◆ **TASK**
Without changing a word, return the listing below, minus its images.

______

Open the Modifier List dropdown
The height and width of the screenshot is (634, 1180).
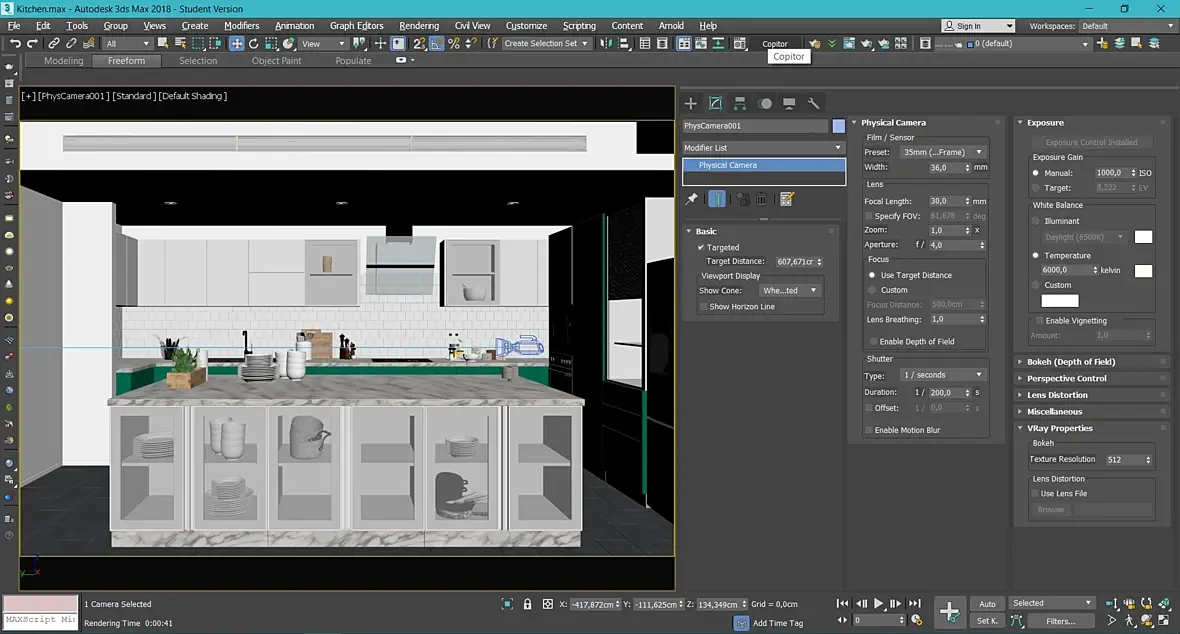coord(764,148)
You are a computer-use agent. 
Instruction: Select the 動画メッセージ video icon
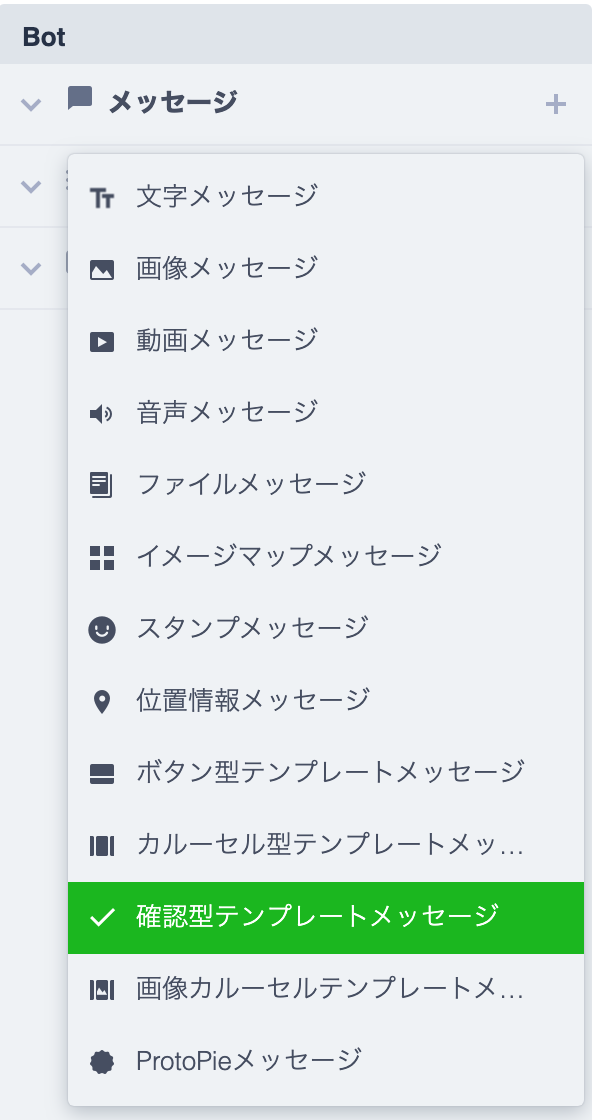(103, 340)
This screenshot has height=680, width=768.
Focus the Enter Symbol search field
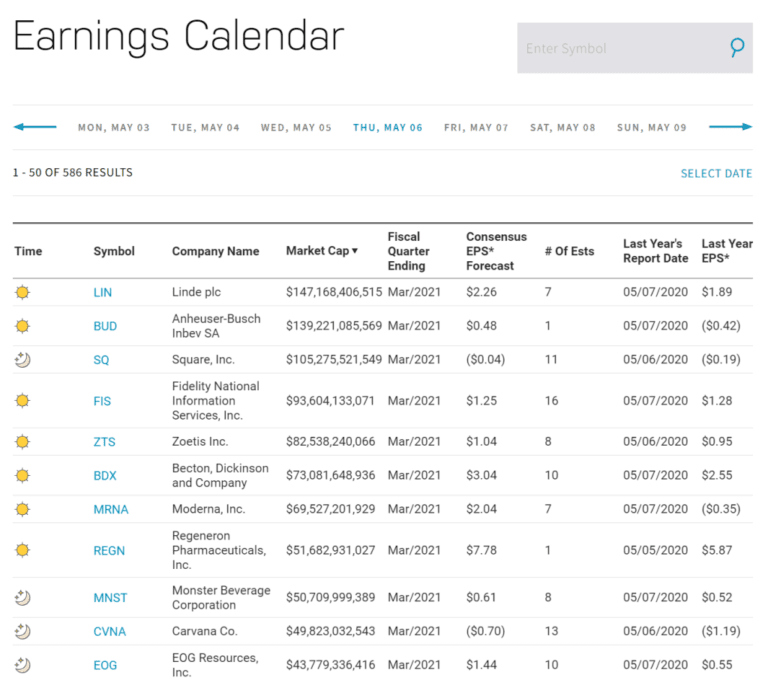point(620,48)
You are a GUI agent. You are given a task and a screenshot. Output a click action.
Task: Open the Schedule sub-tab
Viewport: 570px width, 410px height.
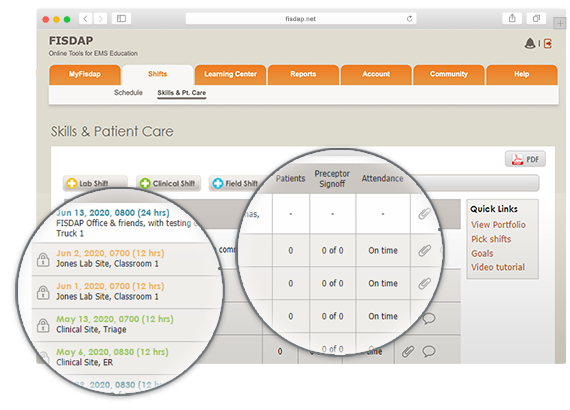(128, 93)
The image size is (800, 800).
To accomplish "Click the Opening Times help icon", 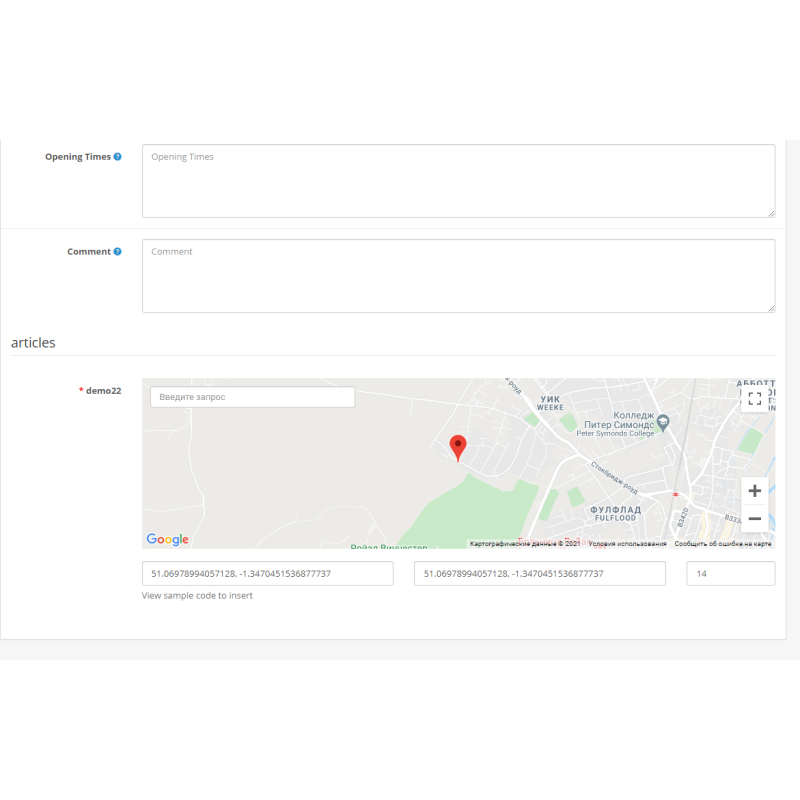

______

◆ **OUTPUT OF THE TASK**
Open the Modifier List dropdown
The height and width of the screenshot is (634, 1180).
coord(764,148)
You are a computer-use agent. 
Instruction: Select the 動画メッセージ video icon
(103, 340)
This screenshot has height=680, width=768.
Focus the Enter Symbol search field
point(620,48)
You are a GUI agent. You are given a task and a screenshot. Output a click action.
Task: Open the Schedule sub-tab
Viewport: 570px width, 410px height.
(128, 93)
The image size is (800, 800).
To accomplish "Click the Opening Times help icon", 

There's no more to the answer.